■ TASKS TO CARRY OUT:
a - Answer these questions from the post about the 1936 cartoon Bottles:
(i) What name did Harman and Ising's production company go by?
(ii) How many tiny replicas of the pharmacist emerge from the garlic press?
(iii) Which movie's Region 1 DVD includes Bottles as an extra?
b - According to the post about the 1936 cartoon Bottles, why did MGM stop using Harman and Ising the year after the cartoon came out? Explain in one to three sentences.

Segment Start: PAGE EXTRACT

Monday, 6 September 2010

Bottles (1936)



I first saw this superb 10 minute animation more than 20 years ago when watching Rolf’s Cartoon Time en famille. Displaying all the crassness for which he was so famous, Rolf droned over the opening sequence with his own banal observations and at the end the credits were amputated so that all the audience knew was the title. But what came in between was sheer delight – a small masterpiece of visual invention all contained within an enclosed penumbral space typical of early animation. A little research in Leonard Maltin’s book revealed it to be the work of Hugh Harman and Rudolf Ising who worked as a team for almost every animation studio, having started in the 1920s at Disney when it was located in Kansas City. Bottles was produced for MGM by their own production company that went by the name of Harman-ising. Their cartoons were branded as Happy Harmonies.


The action takes place in an old pharmacy on a dark and stormy night. When the ancient pharmacist falls victim to a poison of his own devising his body is shrunk to the dimensions of the thousands of bottles that reside shoulder to shoulder on the towering shelves. The bottles and containers come to life in a frantic parade of singing and dancing. The gallery of characters includes rubber gloves, a hot water bottle, a soda siphon and cocktail shaker plus a wide range of cosmetics and medication. The mood develops from cute and whimsical through zany to the predictable but essential, macabre. The skeleton bottle takes charge and the diminutive pharmacist is propelled at speed through a jungle of chemical apparatus to his ultimate indignity when his hapless form is squeezed through an enormous garlic press to emerge in 8 tiny replicas of his former self. The colours are rich and gorgeous and the energy is irresistible.


To obtain this gem I had to buy a Region 1 dvd of the W S Van Dyke movie, San Francisco, that includes it as an extra, presumably because both first appeared in 1936. The following year MGM would dispense with the services of Harman and Ising on the grounds that their perfectionist tendencies made them unaffordable. There is a very blurry upload on YouTube that conveys some of what makes this cartoon so special.


3 comments:

. said...

Thanks for the write up. It was brilliant for me to rediscover this cartoon after seeing it as a youngster many years ago.

The film's uploaded on Google Video too - the quality's a bit better than the YouTube upload.

http://video.google.com/videoplay?docid=396691907109225097#

Unknown said...

Oh my I have loved this since very young and have always remembered this cartoon I'm 45 now! It's always been a favourite such detail such imagination absolutely love it I hope one day I can get this for my dvd player to show my kids as I've often told them what a fantastic classic this is... Love it!!

Unknown said...

Oh gutted it doesn't play where do I get this?

Segment End: PAGE EXTRACT
Segment Start: ENTRIES PROVIDED

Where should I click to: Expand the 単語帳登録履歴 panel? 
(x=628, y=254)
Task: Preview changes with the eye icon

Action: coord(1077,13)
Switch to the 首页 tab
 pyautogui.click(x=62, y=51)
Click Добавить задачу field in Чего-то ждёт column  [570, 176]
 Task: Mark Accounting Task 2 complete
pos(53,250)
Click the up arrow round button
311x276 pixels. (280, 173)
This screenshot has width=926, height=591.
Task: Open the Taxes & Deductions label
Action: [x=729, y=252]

Segment End: ENTRIES PROVIDED

■ OUTPUTS IN ORDER:
a -
(i) Harman-ising.
(ii) Eight.
(iii) San Francisco, directed by W S Van Dyke.

b - MGM dropped Harman and Ising in 1937 because their perfectionist tendencies made them unaffordable.